The end of “the end of history?”
Finance Minister Chrystia Freeland is suggesting a major change of course for how Canada approaches global trade
By Rob Roach, ATB Economics 25 October 2022 2 min read
Imagine you just got married and you say to yourself: “That’s the end of my dating life. I found a spouse I love who shares my values and habits!”
Fast forward thirty years or so and it looks like your marriage is pretty much over, so you say to yourself: “That’s the end of the end of my dating life. I need to get back out there!”
This is kind of what’s happening with the global economy.
In a recent speech, Deputy Prime Minister and Finance Minister Chrystia Freeland referred to the end of "the end of history."
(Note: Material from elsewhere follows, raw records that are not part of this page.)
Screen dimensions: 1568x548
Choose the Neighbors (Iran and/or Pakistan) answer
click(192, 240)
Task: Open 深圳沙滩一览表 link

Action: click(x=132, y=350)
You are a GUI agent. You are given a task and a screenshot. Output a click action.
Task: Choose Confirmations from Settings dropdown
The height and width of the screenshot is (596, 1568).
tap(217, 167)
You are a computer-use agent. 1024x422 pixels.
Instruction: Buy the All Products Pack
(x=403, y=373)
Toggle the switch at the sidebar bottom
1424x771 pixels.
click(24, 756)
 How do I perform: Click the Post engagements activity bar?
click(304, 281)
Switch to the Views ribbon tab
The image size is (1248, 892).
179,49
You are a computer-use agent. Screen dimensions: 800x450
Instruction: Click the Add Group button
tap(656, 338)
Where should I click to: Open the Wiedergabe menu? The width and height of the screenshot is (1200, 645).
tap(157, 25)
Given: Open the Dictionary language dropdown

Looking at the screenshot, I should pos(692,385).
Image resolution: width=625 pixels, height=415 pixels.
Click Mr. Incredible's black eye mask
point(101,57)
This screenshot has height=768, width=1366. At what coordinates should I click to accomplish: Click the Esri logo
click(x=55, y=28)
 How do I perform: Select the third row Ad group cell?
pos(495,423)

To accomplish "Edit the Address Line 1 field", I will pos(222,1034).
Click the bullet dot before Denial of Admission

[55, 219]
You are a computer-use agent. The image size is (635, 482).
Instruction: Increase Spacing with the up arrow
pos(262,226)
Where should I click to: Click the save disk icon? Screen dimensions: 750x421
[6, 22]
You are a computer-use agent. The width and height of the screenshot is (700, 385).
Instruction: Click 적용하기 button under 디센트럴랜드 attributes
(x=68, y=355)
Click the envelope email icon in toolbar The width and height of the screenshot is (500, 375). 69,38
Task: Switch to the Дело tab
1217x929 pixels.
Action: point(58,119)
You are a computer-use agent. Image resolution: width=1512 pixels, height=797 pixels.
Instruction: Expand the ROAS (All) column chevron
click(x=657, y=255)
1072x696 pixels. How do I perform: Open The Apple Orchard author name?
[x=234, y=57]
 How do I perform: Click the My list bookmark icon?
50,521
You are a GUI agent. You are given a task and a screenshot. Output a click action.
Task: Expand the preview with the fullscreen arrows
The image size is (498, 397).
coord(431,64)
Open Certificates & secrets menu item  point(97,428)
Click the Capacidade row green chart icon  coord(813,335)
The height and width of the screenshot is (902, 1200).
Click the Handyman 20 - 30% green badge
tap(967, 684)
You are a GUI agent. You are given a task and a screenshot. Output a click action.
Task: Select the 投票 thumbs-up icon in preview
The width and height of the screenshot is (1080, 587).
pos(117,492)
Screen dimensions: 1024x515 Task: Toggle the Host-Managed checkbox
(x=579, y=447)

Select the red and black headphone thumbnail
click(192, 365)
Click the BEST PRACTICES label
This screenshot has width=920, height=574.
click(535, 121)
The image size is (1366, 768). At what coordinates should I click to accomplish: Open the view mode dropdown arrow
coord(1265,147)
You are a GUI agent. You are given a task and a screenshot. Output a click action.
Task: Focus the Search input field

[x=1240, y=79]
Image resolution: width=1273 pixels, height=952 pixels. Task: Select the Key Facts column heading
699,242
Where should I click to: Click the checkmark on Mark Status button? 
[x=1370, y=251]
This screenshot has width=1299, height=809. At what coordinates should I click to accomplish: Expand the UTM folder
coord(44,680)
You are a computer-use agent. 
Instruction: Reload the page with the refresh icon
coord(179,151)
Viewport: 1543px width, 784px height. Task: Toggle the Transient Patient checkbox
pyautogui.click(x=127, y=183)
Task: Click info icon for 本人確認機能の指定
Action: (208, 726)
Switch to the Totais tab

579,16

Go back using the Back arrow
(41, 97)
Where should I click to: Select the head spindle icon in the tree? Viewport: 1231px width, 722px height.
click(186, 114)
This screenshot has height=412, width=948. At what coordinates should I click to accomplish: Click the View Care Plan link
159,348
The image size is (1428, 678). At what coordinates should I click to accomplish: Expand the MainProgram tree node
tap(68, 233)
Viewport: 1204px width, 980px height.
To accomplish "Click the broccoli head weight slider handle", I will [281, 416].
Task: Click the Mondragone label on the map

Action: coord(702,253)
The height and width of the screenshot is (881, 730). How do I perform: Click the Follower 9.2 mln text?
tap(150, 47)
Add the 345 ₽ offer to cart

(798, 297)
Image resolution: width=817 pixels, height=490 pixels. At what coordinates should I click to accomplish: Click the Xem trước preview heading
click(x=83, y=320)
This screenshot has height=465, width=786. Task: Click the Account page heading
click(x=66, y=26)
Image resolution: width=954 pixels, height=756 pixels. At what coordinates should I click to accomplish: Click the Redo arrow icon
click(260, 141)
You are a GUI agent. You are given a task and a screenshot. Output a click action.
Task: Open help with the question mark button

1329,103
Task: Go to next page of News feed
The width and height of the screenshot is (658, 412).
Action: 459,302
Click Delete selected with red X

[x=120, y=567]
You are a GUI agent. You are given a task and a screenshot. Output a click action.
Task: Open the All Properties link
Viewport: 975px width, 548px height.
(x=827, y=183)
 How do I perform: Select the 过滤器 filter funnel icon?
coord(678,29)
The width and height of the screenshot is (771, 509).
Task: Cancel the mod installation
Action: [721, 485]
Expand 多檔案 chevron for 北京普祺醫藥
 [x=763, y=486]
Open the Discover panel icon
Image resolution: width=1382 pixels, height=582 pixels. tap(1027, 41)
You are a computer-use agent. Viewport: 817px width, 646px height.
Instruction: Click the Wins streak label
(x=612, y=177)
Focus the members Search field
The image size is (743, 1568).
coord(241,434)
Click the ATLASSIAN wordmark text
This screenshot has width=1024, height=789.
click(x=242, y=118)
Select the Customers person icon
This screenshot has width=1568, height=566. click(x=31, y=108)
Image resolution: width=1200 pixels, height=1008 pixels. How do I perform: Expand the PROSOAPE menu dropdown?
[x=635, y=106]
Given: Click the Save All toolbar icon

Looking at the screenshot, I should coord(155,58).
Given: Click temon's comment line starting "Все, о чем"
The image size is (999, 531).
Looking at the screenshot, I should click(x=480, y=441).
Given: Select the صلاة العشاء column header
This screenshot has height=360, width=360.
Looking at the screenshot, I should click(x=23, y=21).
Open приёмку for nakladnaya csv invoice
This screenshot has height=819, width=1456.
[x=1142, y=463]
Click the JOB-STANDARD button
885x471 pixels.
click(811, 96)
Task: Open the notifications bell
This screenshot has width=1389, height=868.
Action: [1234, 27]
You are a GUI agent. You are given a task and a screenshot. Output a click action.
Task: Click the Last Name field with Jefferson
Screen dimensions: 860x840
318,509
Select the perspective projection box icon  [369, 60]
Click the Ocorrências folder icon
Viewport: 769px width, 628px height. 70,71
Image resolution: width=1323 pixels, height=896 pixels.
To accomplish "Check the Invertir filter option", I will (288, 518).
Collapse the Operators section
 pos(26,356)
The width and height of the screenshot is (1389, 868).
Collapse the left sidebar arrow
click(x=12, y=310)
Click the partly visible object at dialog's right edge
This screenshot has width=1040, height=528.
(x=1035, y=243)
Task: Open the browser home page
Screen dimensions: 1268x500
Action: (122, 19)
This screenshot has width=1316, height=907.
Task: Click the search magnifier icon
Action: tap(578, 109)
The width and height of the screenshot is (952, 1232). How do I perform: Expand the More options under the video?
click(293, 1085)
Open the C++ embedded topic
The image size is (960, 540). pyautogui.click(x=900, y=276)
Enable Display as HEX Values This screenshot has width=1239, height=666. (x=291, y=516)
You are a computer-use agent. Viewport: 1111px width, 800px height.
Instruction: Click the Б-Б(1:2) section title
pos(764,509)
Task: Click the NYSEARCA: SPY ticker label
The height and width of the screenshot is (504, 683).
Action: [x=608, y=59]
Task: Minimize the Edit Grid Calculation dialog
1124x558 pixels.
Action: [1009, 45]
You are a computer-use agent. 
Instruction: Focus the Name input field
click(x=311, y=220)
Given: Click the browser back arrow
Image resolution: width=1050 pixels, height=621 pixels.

It sounds weird, but it makes more sense when you realize that "the end of history" is not used to mean "the end of human beings doing stuff," but to a period in which the big ideological and economic conflicts that have dominated human history come to an end with the victory of liberal democracy.
The argument was popularized by American political scientist Francis Fukuyama in his 1992 book “The End of History and the Last Man.” According to Fukuyama, history is an evolutionary process that ended when the West defeated the Soviet Union in the Cold War. In a nutshell, democracy (and market-based economics) won—and not just for the moment, but permanently.
Whether you agree or disagree with Fukuyama’s argument, at least parts of it gel with the process of globalization that has occurred over the last three decades. Countries like China and Russia “opened up,” global trade and capital flows between countries increased, the constant threat of nuclear annihilation dissipated and we became a more interdependent world.
According to Minister Freeland, and she is not alone in this, things have changed. It turns out that history as a process of conflict between big ideas is not over after all with autocracies like China and Russia on a very different path from Canada and our democratic allies. The era of globalization, Freeland argues, officially ended on February 24, 2022 when Russia invaded Ukraine.
In what has been dubbed the “The Freeland Doctrine,” the Minister goes on to argue that Canada and other democracies should respond to the end of globalization with a new focus on trade among ourselves. The potential economic ramifications of this are enormous, especially for a country as dependent on exports as Canada. China, for example, is our second largest customer.
For better or worse, if the global economic marriage ends, it will be a messy divorce.
Answer to the previous trivia question: As of the 2021 Census, there were 1.6 million private dwellings in Alberta.
Today’s trivia question: When did the Berlin Wall fall?